La desigualdad por el nacimiento.-Ya no existe hoy sino para la mujer.-Anomalía de las reinas.-Nada se sabe por experiencia de las aptitudes de la mujer, ni de su verdadero carácter.

     Las consideraciones expuestas en el capítulo anterior bastan para demostrar que la costumbre, por universal que sea, nada puede prejuzgar a favor de instituciones que colocan a la mujer, con respecto al hombre, en un estado de sumisión política y social. Pero aún voy más lejos, y afirmo que el curso de la historia y las tendencias de una sociedad en progreso, no sólo no suministran argumento alguno en favor de este sistema de desigualdad en los derechos, sino que ofrecen uno muy fuerte en contra: sostengo que si la marcha del perfeccionamiento de las instituciones humanas y la corriente de las tendencias modernas permiten deducir algo respecto al asunto, es que se impone la necesaria desaparición de este vestigio del pasado, que está en abierta lucha con el progreso del porvenir.

     ¿Cuál es, en realidad, el carácter peculiar del mundo moderno? ¿Qué es lo que más distingue las instituciones, las ideas sociales, la vida de los tiempos modernos, de la de los pasados y caducos? Que el hombre ya no nace en el puesto que ha de ocupar durante su vida; que no está encadenado por ningún lazo indisoluble, sino que es libre para emplear sus facultades y aprovechar las circunstancias en labrarse la suerte que considere más grata y digna. En otro tiempo la sociedad humana hallábase constituida de muy distinta manera. El individuo nacía en determinada posición social, y allí tenía que aguantarse, sin poder lidiar para salir de la zanja. Así como unos nacen negros y otros blancos, unos nacían esclavos, los otros ciudadanos y libres; unos patricios, otros plebeyos; unos nobles y terratenientes, otros pecheros y colonos. El esclavo, el siervo no podía declararse libre por sí y ante sí, ni llegaba a serlo sino mediante la voluntad de su amo. En casi todas las comarcas de Europa, a fines de la Edad Media, y con el incremento del poder real, fue cuando los pecheros pudieron mejorar de condición. Aun entre los nobles, el mayorazgo era, por derecho de nacimiento, único heredero de los dominios paternos; mucho tiempo pasó antes de que se reconociese al padre el derecho de desheredarle. En las clases industriales, los individuos que habían nacido miembros de un gremio o habían sido admitidos en él, eran los únicos que podían ejercer legalmente su profesión dentro de los límites impuestos a la corporación, y a nadie se le consentía ejercer una profesión considerada importante, de distinto modo que el fijado por la ley; algunos industriales manufactureros sufrieron pena de picota después de un proceso legal, por haber tenido el atrevimiento de emplear en su trabajo métodos perfeccionados de su invención, diferentes de los usuales.

_Contenido del listado:_
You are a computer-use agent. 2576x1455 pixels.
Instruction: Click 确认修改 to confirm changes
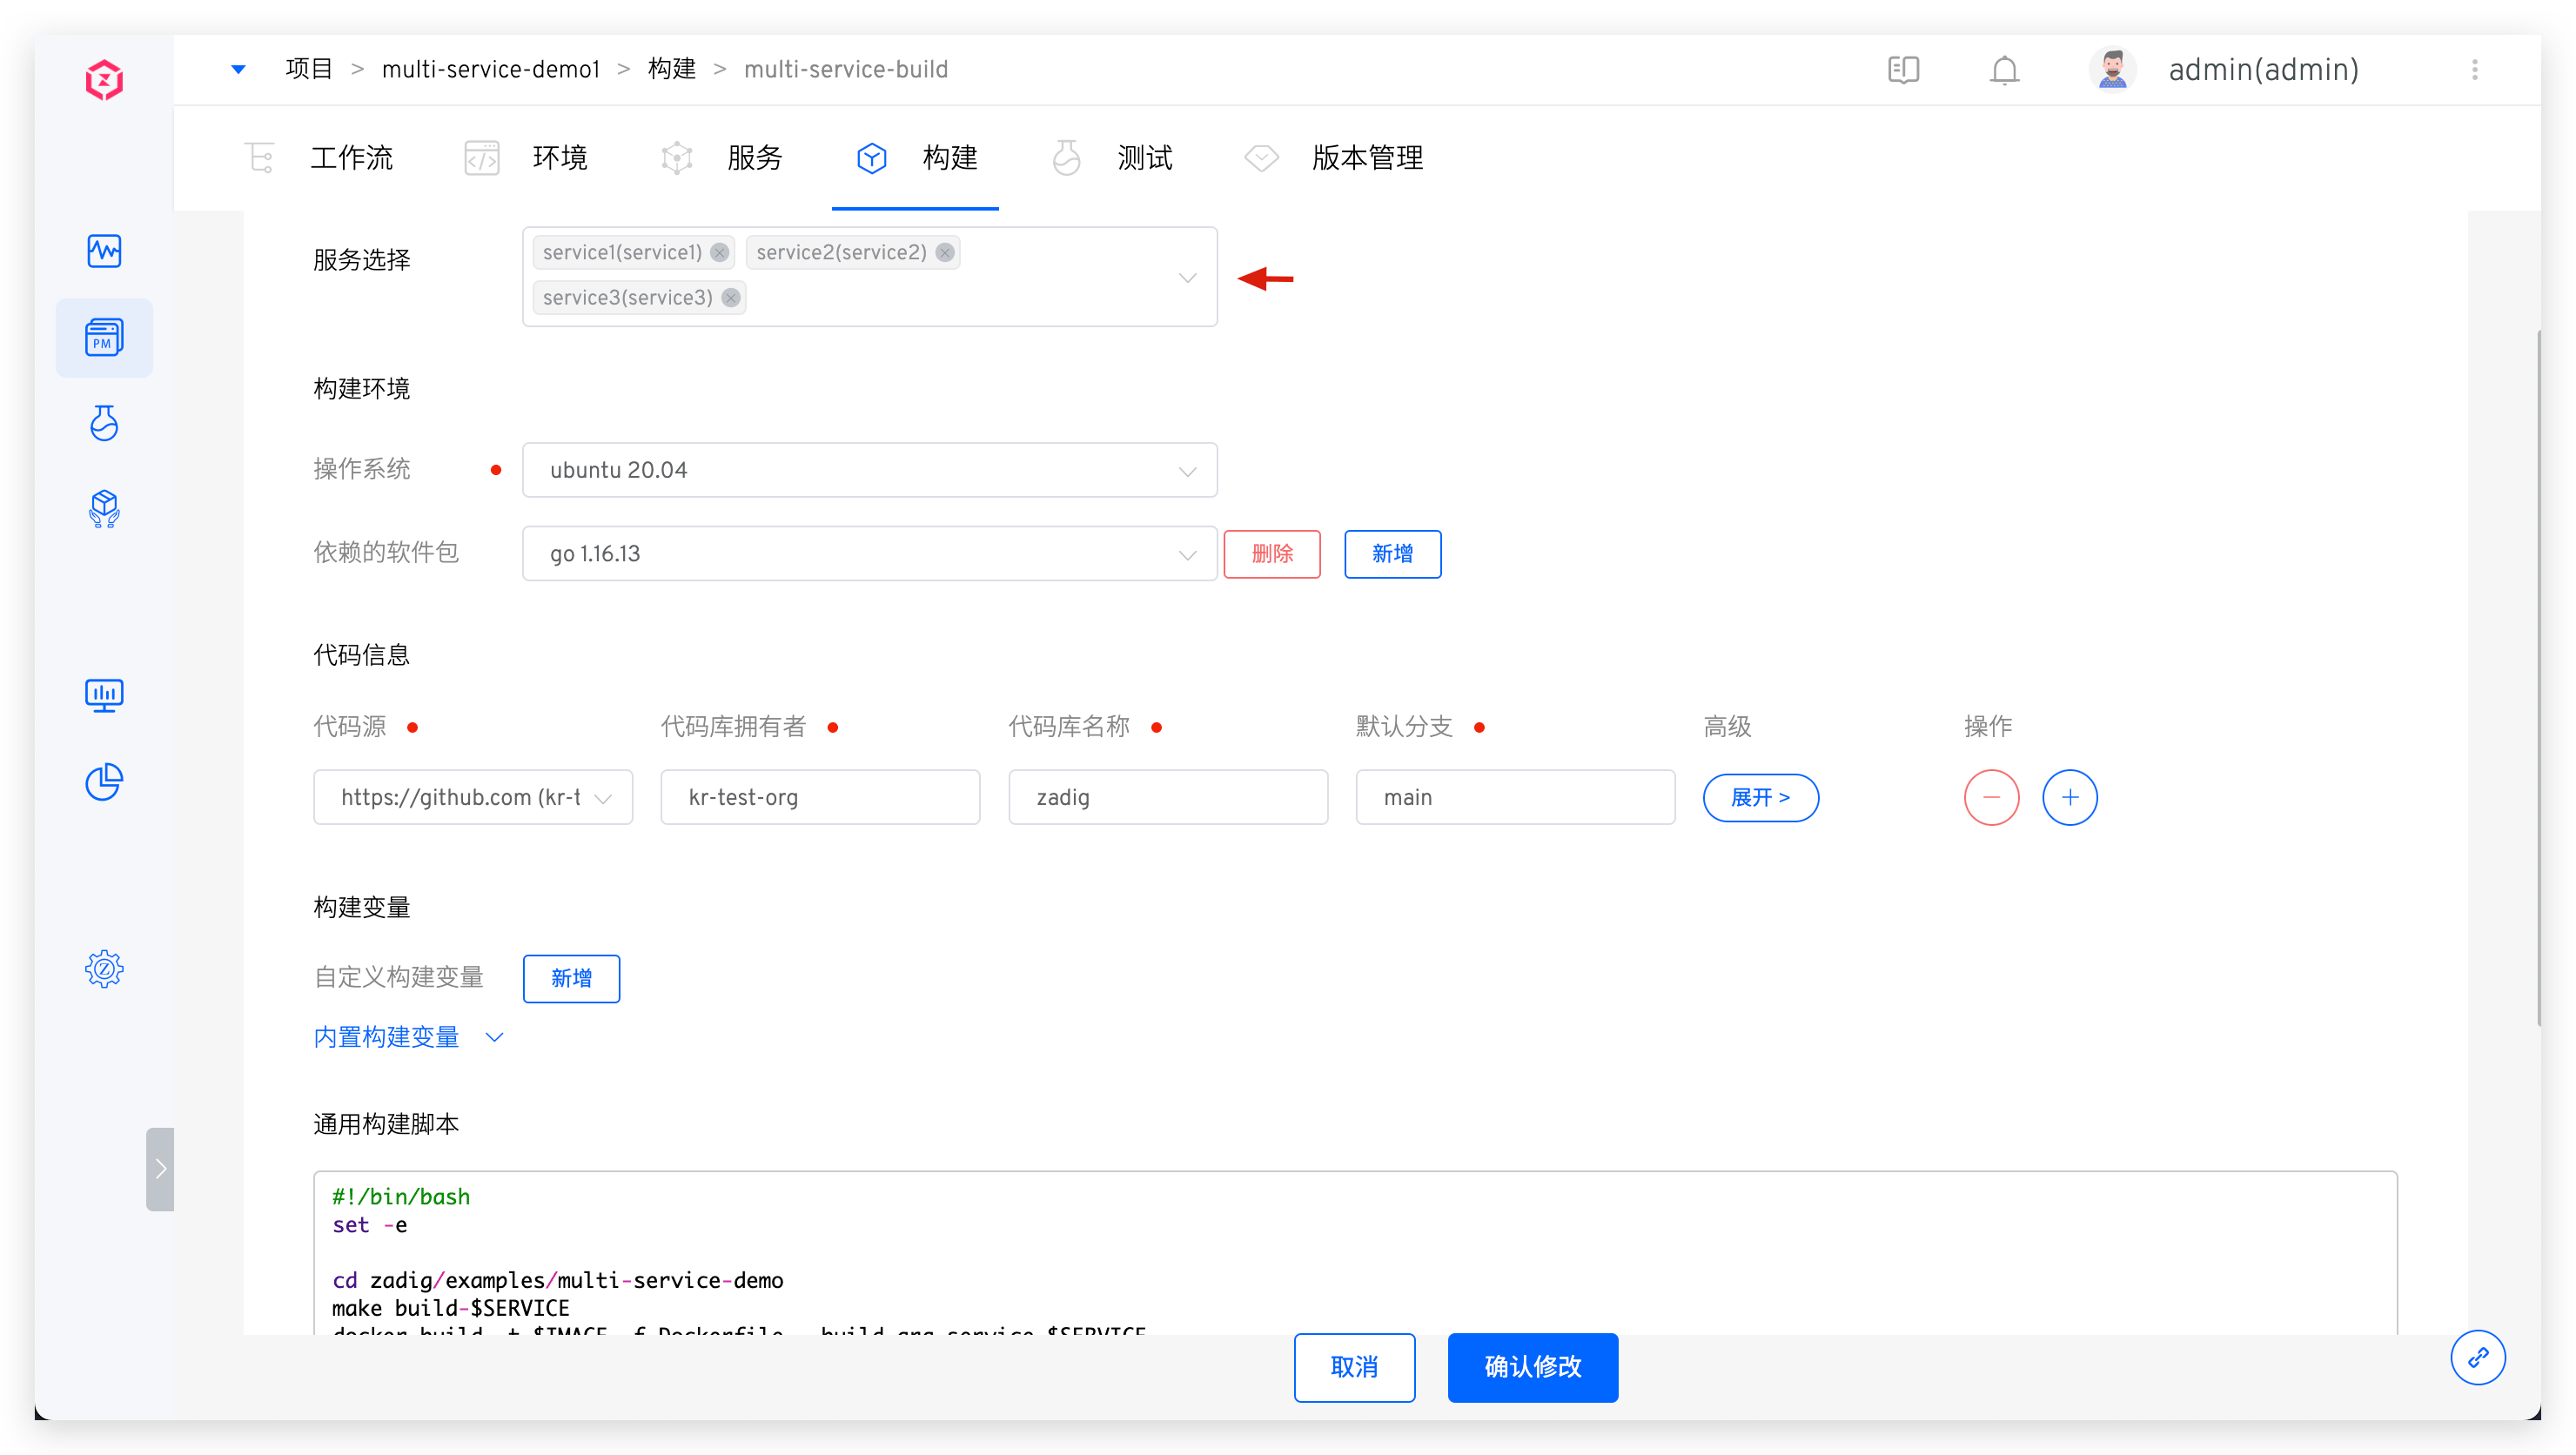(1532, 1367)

--

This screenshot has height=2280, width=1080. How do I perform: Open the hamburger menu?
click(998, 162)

...

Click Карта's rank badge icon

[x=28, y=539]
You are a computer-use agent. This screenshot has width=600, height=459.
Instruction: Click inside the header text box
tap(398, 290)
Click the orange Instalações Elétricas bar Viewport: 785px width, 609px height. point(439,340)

_Enunciado del problema:_
Cita sin cambiar nada el fragmento sobre la desigualdad de la mujer, desde "La desigualdad por" hasta "su verdadero carácter.". El listado no guarda relación con el fragmento.

_Respuesta al problema:_
La desigualdad por el nacimiento.-Ya no existe hoy sino para la mujer.-Anomalía de las reinas.-Nada se sabe por experiencia de las aptitudes de la mujer, ni de su verdadero carácter.